I mutamenti demografici determinati dall’aumento dell’attesa di vita e dal calo dei tassi di fecondità hanno influenzato fortemente la disponibilità finanziaria e il disegno istituzionale dello Stato sociale. Inoltre la mobilità di merci, capitale e lavoro (la cosiddetta globalizzazione) da un lato aumenta la domanda di assicurazione da parte degli individui potenzialmente esposti, provoca maggiore competizione e offre la possibilità di sostituzione di forza lavoro che gode di minori protezioni, dall’altro limita la capacità dei singoli Paesi di disegnare in modo indipendente i propri strumenti di intervento in ambito sociale ed erode la base imponibile necessaria per finanziare la redistribuzione.
La crisi dello Stato-nazione e la rivincita del mercato hanno reso vana la promessa di garantire autonomia ed eguaglianza dei diritti: la crisi del welfare moderno certifica l’incapacità dello Stato di assicurare quelle protezioni, la cui graduale e crescente estensione nel periodo della prima Repubblica aveva contrassegnato le fasi di un processo che era avanzato di pari passo con lo sviluppo dello Stato da una parte e con le esigenze della democrazia dall’altra.
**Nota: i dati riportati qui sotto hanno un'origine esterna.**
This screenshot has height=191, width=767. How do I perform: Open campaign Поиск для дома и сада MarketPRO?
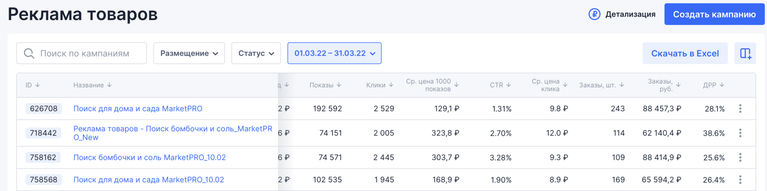pos(138,108)
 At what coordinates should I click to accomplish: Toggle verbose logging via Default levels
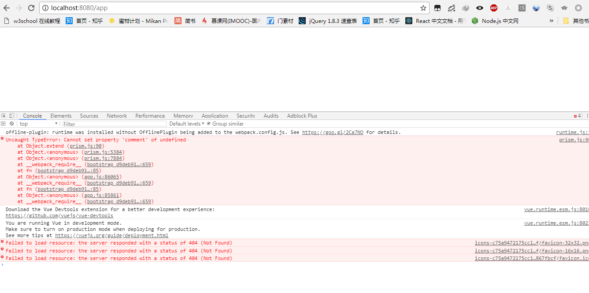pyautogui.click(x=185, y=123)
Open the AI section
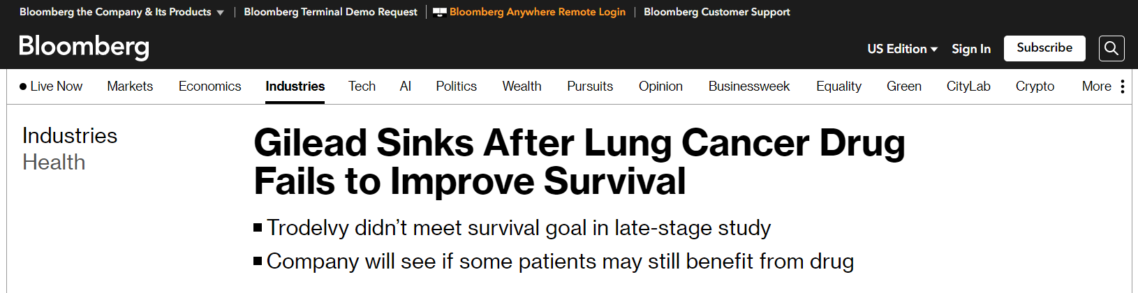Viewport: 1138px width, 293px height. [405, 87]
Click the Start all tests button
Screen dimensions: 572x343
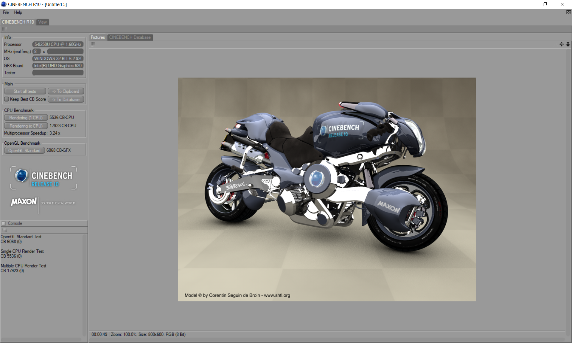pos(25,91)
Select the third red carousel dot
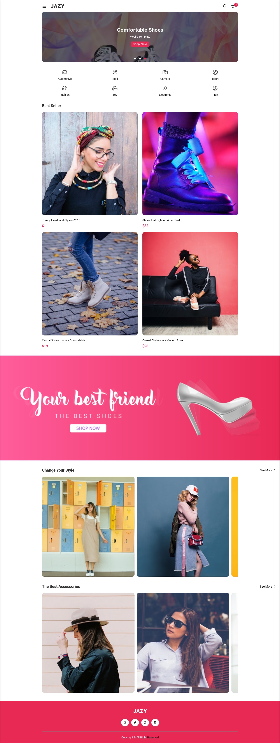The width and height of the screenshot is (280, 743). [x=145, y=59]
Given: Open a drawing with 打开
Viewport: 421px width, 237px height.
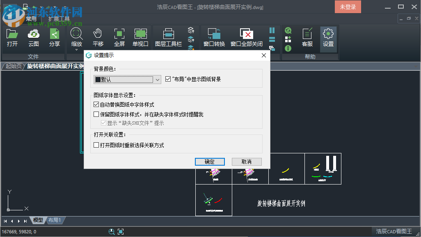Looking at the screenshot, I should [x=12, y=37].
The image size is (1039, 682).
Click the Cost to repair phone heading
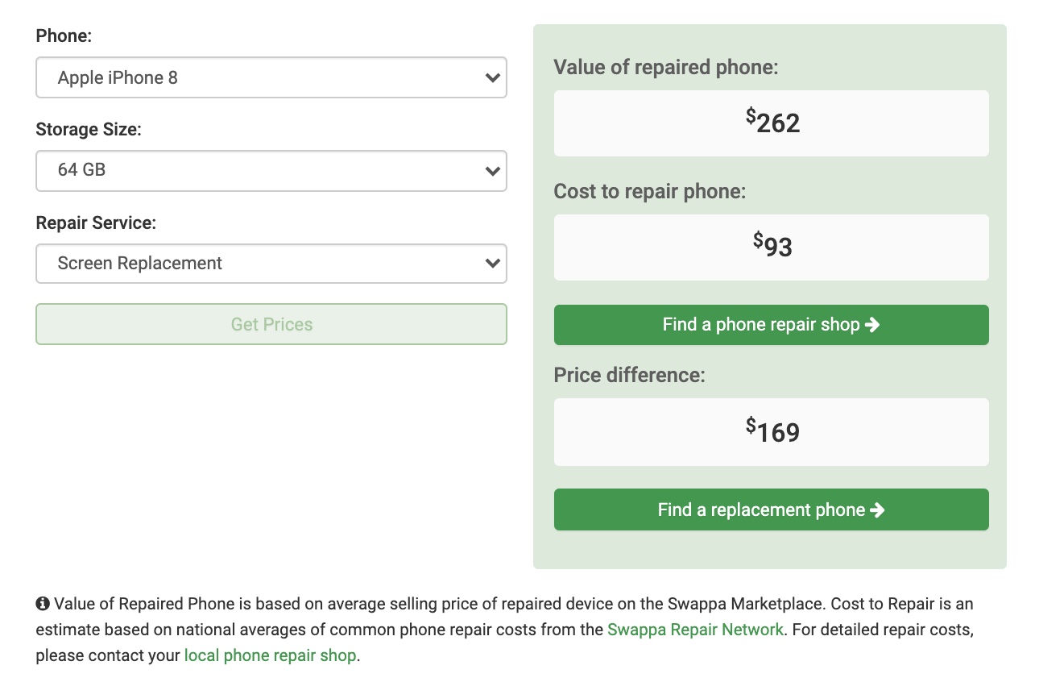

Certamente è dovuto agli effetti della globalizzazione, ma questa non è “un destino”, e una politica sociale che tenga conto delle diversità dovrebbe assumere dimensioni mondiali e ugualmente globalizzate.
Ogni crisi economica è innanzitutto crisi culturale, valoriale, democratica ed etica. L’economia è sempre lo specchio di come una società si pone nei confronti delle persone e dei loro bisogni, attese e diritti, dal lavoro alla relazionalità, dal progresso all’assistenza, dal singolo alla collettività. Ma crisi è anche smascheramento, cioè fine dell’inganno, dalla bolla inflazionistica alle cose dette e non fatte: anziani soli, poveri ed anche poco assistiti, asili nidi sempre con meno personale, malati cronici il cui peso ricade tutto sulla famiglia ecc….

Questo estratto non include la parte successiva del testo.